Médicos denuncian discriminación por haber quedado fuera de la recategorización a profesionales

La gobernadora Fabiana Ríos firmó el decreto 2254/09 por el cual dispone la creación a partir de 2010 del Escalafón Profesional Universitario, un instrumento administrativo que recategoriza a todos los agentes de la administración central con título universitario, pero solamente a quienes se desempeñan actualmente en el denominado escalafón seco, es decir que exceptúa expresamente del beneficio a los profesionales médicos de los hospitales regionales, que revistan en categoría PAyT, escalafón húmedo. Esto fue considerado por la Asociación de Profesionales del Hospital Río Grande como un acto discriminatorio y "una verdadera afrenta".
Los galenos reconocieron que la medida dispuesta es esencialmente correcta y viene a poner un manto de prolijidad y equidad sobre quienes ejercen tareas en el Poder Ejecutivo y cuentan con título universitario. De hecho, en las sucesivas reuniones mantenidas con los funcionarios en el marco del conflicto por el reconocimiento de ítems profesionales que sostienen desde hace meses, varias veces propusieron medidas de esta índole para superar la problemática. Pero el hecho de haber tomado la decisión de llevarla a cabo dejando fuera de su alcance a los profesionales de la Salud, resulta "una provocación".

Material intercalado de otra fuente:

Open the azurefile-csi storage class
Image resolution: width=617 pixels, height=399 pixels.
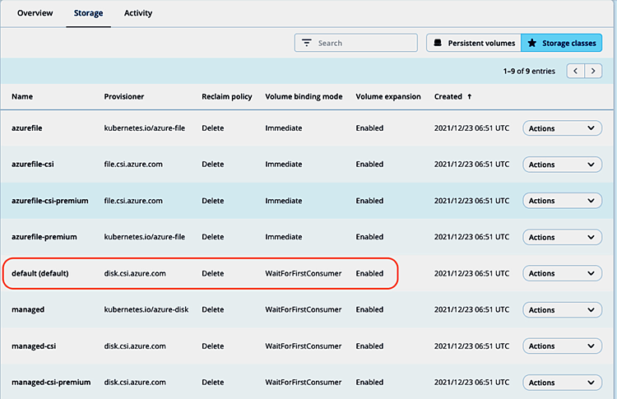33,165
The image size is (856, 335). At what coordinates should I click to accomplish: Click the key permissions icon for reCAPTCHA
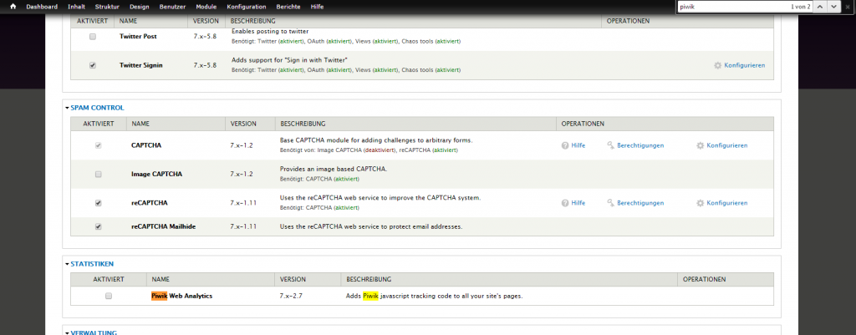611,203
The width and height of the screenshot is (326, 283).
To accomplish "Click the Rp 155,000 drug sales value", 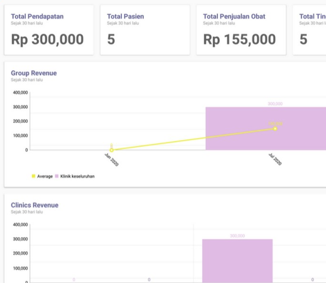I will tap(239, 39).
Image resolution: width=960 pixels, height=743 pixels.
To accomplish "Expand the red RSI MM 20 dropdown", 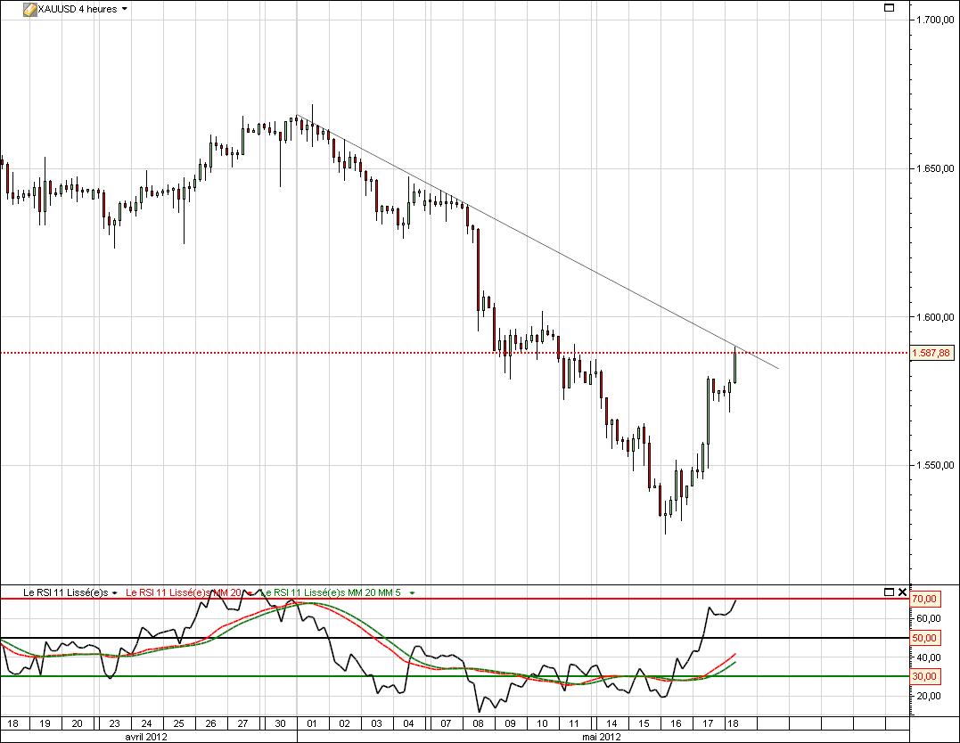I will (250, 592).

Más aún, los integrantes de la APHRRG enfatizaron una particularidad que revela la manifiesta animosidad del Ejecutivo para con el sector: El 6 de octubre pasado se firmó entre las asociaciones de profesionales y el Gobierno un acta acuerdo en el cual ambas partes aceptan la imposibilidad de atender los reclamos del sector durante 2009, pero donde los funcionarios se comprometen a "continuar evaluando de manera prioritaria la posibilidad de actualizar los ítems específicos de los profesionales, dedicación exclusiva sanitaria, responsabilidad profesional y la recategorización de los mismos, a lo largo de 2010". Dos días más tarde, el 8 de octubre, Fabiana Ríos firmó el decreto que cumple estrictamente con todo lo antedicho, pero dejando fuera del alcance de la norma a los profesionales de los hospitales.